Top of Materials provided

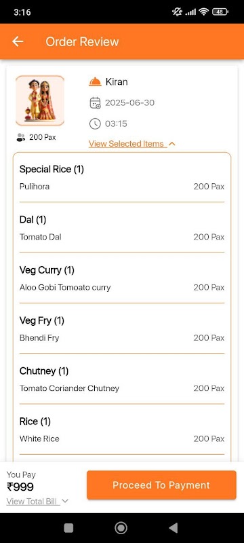Select the Special Rice (1) category heading
Viewport: 244px width, 543px height.
tap(52, 169)
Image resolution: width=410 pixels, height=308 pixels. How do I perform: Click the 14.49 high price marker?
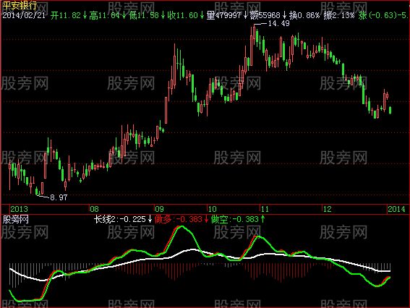[278, 24]
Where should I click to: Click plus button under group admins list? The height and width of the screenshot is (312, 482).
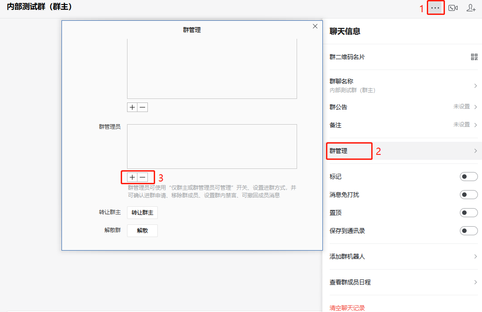pyautogui.click(x=132, y=177)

Bottom of Materials provided

### Work task
Would you please write out exactly the lines between the line containing "Image resolution: width=410" and the last line of the listing above, inclusive, without pictures?

### Output of the exercise
Image resolution: width=410 pixels, height=308 pixels. How do I perform: Click the 14.49 high price marker?
[278, 24]
Where should I click to: Click plus button under group admins list? The height and width of the screenshot is (312, 482).
pyautogui.click(x=132, y=177)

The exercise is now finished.